Ask a quant researcher how many factors have been "discovered" and they'll either laugh or cry. As of Harvey, Liu and Zhu's landmark 2016 paper, over 300 factors had been published claiming to predict returns. By now that number is past 400. The problem? Most of them are probably flukes dressed up in academic clothing. This is the factor zoo — and it's messier than it sounds.
The core issue is multiple testing. If you run 300 separate statistical tests at a five percent significance level, you'd expect fifteen false positives by pure chance alone — even if nothing real is going on. Harvey et al. argued the t-statistic hurdle for a new factor should be closer to 3.0, not the traditional 1.96. That single insight invalidates a significant chunk of the published factor literature, and it hits ASX-focused quants especially hard, given our smaller universe of stocks.
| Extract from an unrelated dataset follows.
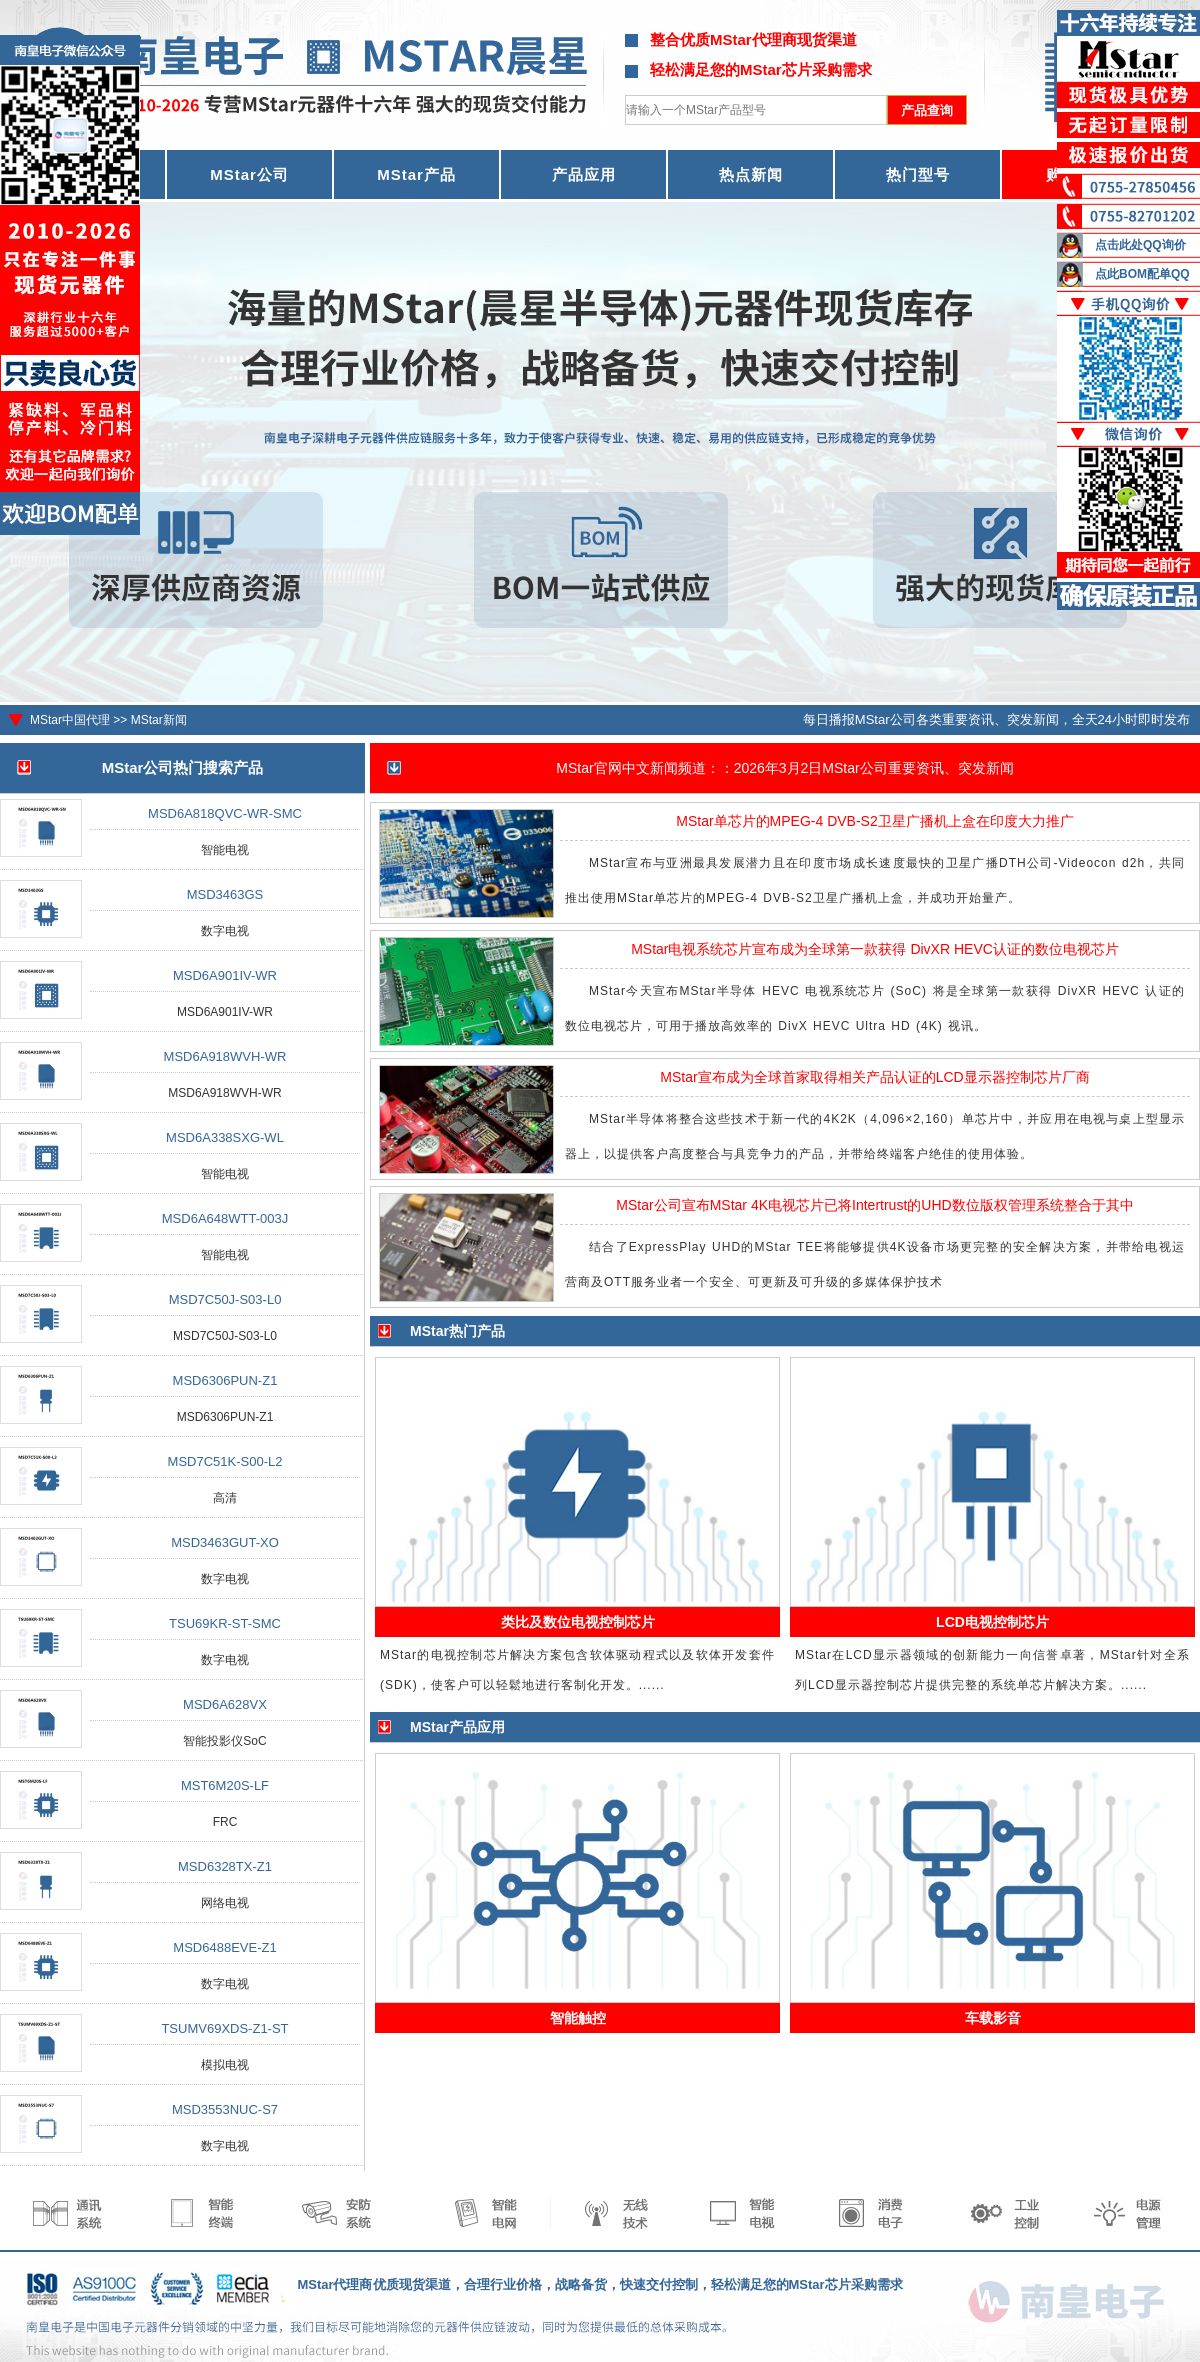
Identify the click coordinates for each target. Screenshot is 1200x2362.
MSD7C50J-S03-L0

Think of it like taste-testing 300 wines blindfolded. Statistically, you'll call a few "exceptional" just by accident. The factor zoo works the same way. Researchers — sometimes unconsciously — mine data until something sticks, then publish. The corrections for this, like the Benjamini-Hochberg procedure or Bonferroni adjustment, are rarely applied. On the ASX, with roughly 2,000 liquid names versus 8,000+ in the US, the data is thinner, so data-mining problems compound fast.
So what actually survives on ASX data? The honest answer is: fewer factors than you'd hope, but enough to work with. Value, momentum and quality clear the 3.0 hurdle in most rigorous out-of-sample studies when tested properly. The practical approach is to start with economically motivated factors — ones with a logical reason to persist — then apply conservative corrections before trusting any signal. For deeper reading on the methodology, multi-factor model fundamentals explain how factors interact in portfolio construction, while the multiple comparisons problem on Wikipedia gives the statistical backbone in plain language. Harvey's original argument is also well contextualised alongside factor investing principles that distinguish structural risk premia from statistical noise.
The factor zoo is real, but it's not a dead end — it's a filter. Most signals die in the wash; a handful don't, and those are worth understanding deeply.